=== Aufgabenstellung ===
1. Beantworte anhand des Textes zur Passwortlänge die folgenden Fragen.
(a) Worauf sollte man laut Weippl achten, anstatt den Fokus auf ständige Passwortänderungen zu legen?
(b) Was ist nach Aussage des Forschers wichtiger als die Komplexität?
(c) Wie viele Zeichen sollten Passphrasen nach seiner Faustregel mindestens haben?
2. Gib aus dem Text zur Passwortlänge den Abschnitt zwischen „Die Passwortlänger ist“ und „mindestens 20 Zeichen.“ einschließlich wortgetreu aus.

=== Dokumenttext ===
------------------------------------------------------------

Die Passwortlänger ist noch wichtiger als die Komplexität der Zeichen
Länge vor Komplexität
Anstatt den Fokus auf ständige Passwortänderungen zu legen, sollte man laut Weippl lieber auf die Qualität der Passphrasen achten. Wer Probleme hat, sich viele Zahlen und Sonderzeichen einzuprägen, dem rät Weippl vorwiegend auf die Länge zu achten. “Es schadet natürlich nicht, wenn man möglichst komplizierte Passwörter verwendet. Allerdings ist die Passwortlänge wichtiger als die Komplexität”, so der Forscher. Als Faustregel empfiehlt er Passphrasen mit mindestens 20 Zeichen.

------------------------------------------------------------

Gespeicherte Dateneinträge:

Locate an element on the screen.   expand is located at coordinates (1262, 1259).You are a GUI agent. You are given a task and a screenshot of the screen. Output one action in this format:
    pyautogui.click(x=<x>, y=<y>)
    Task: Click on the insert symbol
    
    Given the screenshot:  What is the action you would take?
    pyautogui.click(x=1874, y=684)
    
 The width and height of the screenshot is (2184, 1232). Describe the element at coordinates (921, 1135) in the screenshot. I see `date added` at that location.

------------------------------------------------------------

=== Schriftliche Antworten ===
1.
(a) Auf die Qualität der Passphrasen.
(b) Die Passwortlänge.
(c) Mindestens 20 Zeichen.

2.
Die Passwortlänger ist noch wichtiger als die Komplexität der Zeichen
Länge vor Komplexität
Anstatt den Fokus auf ständige Passwortänderungen zu legen, sollte man laut Weippl lieber auf die Qualität der Passphrasen achten. Wer Probleme hat, sich viele Zahlen und Sonderzeichen einzuprägen, dem rät Weippl vorwiegend auf die Länge zu achten. “Es schadet natürlich nicht, wenn man möglichst komplizierte Passwörter verwendet. Allerdings ist die Passwortlänge wichtiger als die Komplexität”, so der Forscher. Als Faustregel empfiehlt er Passphrasen mit mindestens 20 Zeichen.